Михаил Шолохов - Том 4. Тихий Дон. Книга третья
Мишка подошел к Петру в упор, тихо, не поднимая от земли глаз, спросил:
— Навоевался? — Подождав ответа и все так же глядя Петру под ноги, спросил: — Ты командовал ими?
У Петра запрыгали губы. Жестом великой усталости, с трудом донес он руку до мокрого лба. Длинные выгнутые ресницы Мишки затрепетали, пухлая верхняя губа, осыпанная язвочками лихорадки, поползла вверх. Такая крупная дрожь забила Мишкино тело, что казалось — он не устоит на ногах, упадет. Но он сейчас же, рывком вскинув на Петра глаза, глядя ему прямо в зрачки, вонзаясь в них странно-чужим взглядом, скороговоркой бормотнул:
— Раздевайся!
Петро проворно скинул полушубок, бережно свернул и положил его на снег; снял папаху, пояс, защитную рубашку и, присев на полу полушубка, стал стаскивать сапоги, с каждой секундой все больше и больше бледнея.
Иван Алексеевич спешился, подошел сбоку и, глядя на Петра, стискивал зубы, боясь разрыдаться.
— Белье не сымай, — прошептал Мишка и, вздрогнув, вдруг пронзительно крикнул: — Живей, ты!..
Петро засуетился, скомкал снятые с ног шерстяные чулки, сунул их в голенища, выпрямившись ступил с полушубка на снег босыми, на снегу шафранно-желтыми ногами.
— Кум! — чуть шевеля губами, позвал он Ивана Алексеевича. Тот молча смотрел, как под босыми ступнями Петра подтаивает снег. — Кум Иван, ты моего дитя крестил… Кум, не казните меня! — попросил Петро и, увидев, что Мишка уже поднял на уровень его груди наган, — расширил глаза, будто готовясь увидеть нечто ослепительное, как перед прыжком вобрал голову в плечи.
Он не слышал выстрела, падая навзничь, как от сильного толчка.

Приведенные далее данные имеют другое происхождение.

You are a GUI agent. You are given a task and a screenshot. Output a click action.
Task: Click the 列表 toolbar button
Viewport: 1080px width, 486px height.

Ему почудилось, что протянутая рука Кошевого схватила его сердце и разом выжала из него кровь. Последним в жизни усилием Петро с трудом развернул ворот нательной рубахи, обнажив под левым соском пулевой надрез. Из него, помедлив, высочилась кровь, потом, найдя выход, со свистом забила вверх дегтярно-черной струей.
XXXIVНа заре разведка, посланная к Красному яру, вернулась с известием, что красных не обнаружено до Еланской грани и что Петро Мелехов с десятью казаками лежат, изрубленные, там же, в вершине яра.
Григорий распорядился посылкой за убитыми подвод, доночевывать ушел к Христоне. Выгнали его из дому бабьи причитанья по мертвому, дурной плач в голос Дарьи. До рассвета просидел он в Христониной хате около пригрубка. Жадно выкуривал папироску и, словно боясь остаться с глазу на глаз со своими мыслями, с тоской по Петру, снова, торопясь, хватался за кисет, — до отказа вдыхая терпкий дым, заводил с дремавшим Христоней посторонние разговоры.
Рассвело. Оттепель началась с самого утра. Часам к десяти на унавоженной дороге показались лужи. С крыш капало. Голосили по-весеннему кочета, где-то, как в знойный полдень, одиноко кудахтала курица.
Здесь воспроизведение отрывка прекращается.